# [tn5250] Problème d'accents...

## GeorgesMoustaki

yo

bon j'espere que certain d'entre vous ont deja rencontré le problème.

donc dans tn5250 (émulateur as400) il m'est impossible d'afficher les é ou les è.

c'est assez embetant, vous le pensez bien.

un petit aperçu de mon rc.conf et de mon /etc/profile...

KEYMAP="fr-latin1"

EXTENDED_KEYMAP="windowkeys"

CONSOLEFONT="lat9w-16"

CONSOLETRANSLATION="8859-1_to_uni"

et pour le profile:

export LANG=fr_FR@euro

export LC_ALL=fr_FR@euro

j'affiche donc les accents partout ailleurs que dans tn5250; je commence donc sérieusement à douter sur l'existence d'une solution a ce problème.

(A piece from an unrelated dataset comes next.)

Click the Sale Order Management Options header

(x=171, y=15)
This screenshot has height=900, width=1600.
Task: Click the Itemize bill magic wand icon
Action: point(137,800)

Ah oui j'oubliais: je lance tn5250 avec la character map 297.

Merci en tout cas.

----------

## broly

t'as essayé avec la locale : iso_8859_1 dans ton profile ??

----------

## GeorgesMoustaki

je viens de tester ça marche pas non plus.

----------

## GeorgesMoustaki

euh attends j'avais mal lu; j'avais compris intégrer iso_8859_1 dans le rc.conf.

comment tu définis la local iso_8859_1 dans le profile?

----------

## broly

LC_ALL=iso_8859_1

export LC_ALL

----------

## GeorgesMoustaki

ça marche pas non plus....

merci quand meme; si t'as d'autres idées n'hésite pas.

----------

## broly

J'ai trouvé ca comme doc si ca peut etre utile ..

http://www.chowhouse.com/~james/tn5250-HOWTO.pdf

----------

## GeorgesMoustaki

bon en fait j'ai trouvé la solution tout seul: c'est de télécharger tn5250j. un client codé en java qui a l'air de super bien marcher.

merci pour ton aide en tout cas

----------